→ **Exercise goal**:
All lines from the one containing "Join Our Community (88, 1945)" to the end of the entries below should be output exactly as they appear. No other lines should be output.

→ **Stored data**:
····················
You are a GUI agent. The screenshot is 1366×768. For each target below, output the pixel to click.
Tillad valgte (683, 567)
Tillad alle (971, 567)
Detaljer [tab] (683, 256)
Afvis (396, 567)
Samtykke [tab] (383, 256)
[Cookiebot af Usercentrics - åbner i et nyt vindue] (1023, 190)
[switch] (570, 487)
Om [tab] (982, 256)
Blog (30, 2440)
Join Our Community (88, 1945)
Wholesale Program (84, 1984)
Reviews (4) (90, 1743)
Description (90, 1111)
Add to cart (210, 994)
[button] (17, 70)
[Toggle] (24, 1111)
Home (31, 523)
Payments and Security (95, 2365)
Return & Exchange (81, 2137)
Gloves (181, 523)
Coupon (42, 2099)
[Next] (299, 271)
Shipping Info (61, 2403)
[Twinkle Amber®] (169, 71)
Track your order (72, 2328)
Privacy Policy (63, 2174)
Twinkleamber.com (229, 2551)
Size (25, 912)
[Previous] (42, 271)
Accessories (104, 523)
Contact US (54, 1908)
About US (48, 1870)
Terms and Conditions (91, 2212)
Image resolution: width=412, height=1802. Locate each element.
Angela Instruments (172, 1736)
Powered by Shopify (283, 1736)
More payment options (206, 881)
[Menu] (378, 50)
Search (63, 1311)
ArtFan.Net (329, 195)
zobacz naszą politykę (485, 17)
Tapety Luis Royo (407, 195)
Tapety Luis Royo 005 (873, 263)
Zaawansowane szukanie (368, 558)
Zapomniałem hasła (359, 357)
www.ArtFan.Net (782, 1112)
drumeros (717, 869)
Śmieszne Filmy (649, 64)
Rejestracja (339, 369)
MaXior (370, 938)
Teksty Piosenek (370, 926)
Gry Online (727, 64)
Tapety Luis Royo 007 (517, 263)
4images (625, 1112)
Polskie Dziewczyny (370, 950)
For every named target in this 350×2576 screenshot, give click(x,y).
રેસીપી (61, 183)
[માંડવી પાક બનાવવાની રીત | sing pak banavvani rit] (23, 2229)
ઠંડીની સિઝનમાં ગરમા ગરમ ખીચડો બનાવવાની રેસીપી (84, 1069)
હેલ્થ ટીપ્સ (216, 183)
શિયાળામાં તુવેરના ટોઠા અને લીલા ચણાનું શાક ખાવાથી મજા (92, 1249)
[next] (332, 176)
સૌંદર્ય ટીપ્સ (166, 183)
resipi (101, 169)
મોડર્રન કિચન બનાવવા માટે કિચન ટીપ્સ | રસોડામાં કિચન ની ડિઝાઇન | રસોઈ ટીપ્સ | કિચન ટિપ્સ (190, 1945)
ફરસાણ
····················
→ **Answer area**:
Join Our Community (88, 1945)
Wholesale Program (84, 1984)
Reviews (4) (90, 1743)
Description (90, 1111)
Add to cart (210, 994)
[button] (17, 70)
[Toggle] (24, 1111)
Home (31, 523)
Payments and Security (95, 2365)
Return & Exchange (81, 2137)
Gloves (181, 523)
Coupon (42, 2099)
[Next] (299, 271)
Shipping Info (61, 2403)
[Twinkle Amber®] (169, 71)
Track your order (72, 2328)
Privacy Policy (63, 2174)
Twinkleamber.com (229, 2551)
Size (25, 912)
[Previous] (42, 271)
Accessories (104, 523)
Contact US (54, 1908)
About US (48, 1870)
Terms and Conditions (91, 2212)
Image resolution: width=412, height=1802. Locate each element.
Angela Instruments (172, 1736)
Powered by Shopify (283, 1736)
More payment options (206, 881)
[Menu] (378, 50)
Search (63, 1311)
ArtFan.Net (329, 195)
zobacz naszą politykę (485, 17)
Tapety Luis Royo (407, 195)
Tapety Luis Royo 005 (873, 263)
Zaawansowane szukanie (368, 558)
Zapomniałem hasła (359, 357)
www.ArtFan.Net (782, 1112)
drumeros (717, 869)
Śmieszne Filmy (649, 64)
Rejestracja (339, 369)
MaXior (370, 938)
Teksty Piosenek (370, 926)
Gry Online (727, 64)
Tapety Luis Royo 007 (517, 263)
4images (625, 1112)
Polskie Dziewczyny (370, 950)
For every named target in this 350×2576 screenshot, give click(x,y).
રેસીપી (61, 183)
[માંડવી પાક બનાવવાની રીત | sing pak banavvani rit] (23, 2229)
ઠંડીની સિઝનમાં ગરમા ગરમ ખીચડો બનાવવાની રેસીપી (84, 1069)
હેલ્થ ટીપ્સ (216, 183)
શિયાળામાં તુવેરના ટોઠા અને લીલા ચણાનું શાક ખાવાથી મજા (92, 1249)
[next] (332, 176)
સૌંદર્ય ટીપ્સ (166, 183)
resipi (101, 169)
મોડર્રન કિચન બનાવવા માટે કિચન ટીપ્સ | રસોડામાં કિચન ની ડિઝાઇન | રસોઈ ટીપ્સ | કિચન ટિપ્સ (190, 1945)
ફરસાણ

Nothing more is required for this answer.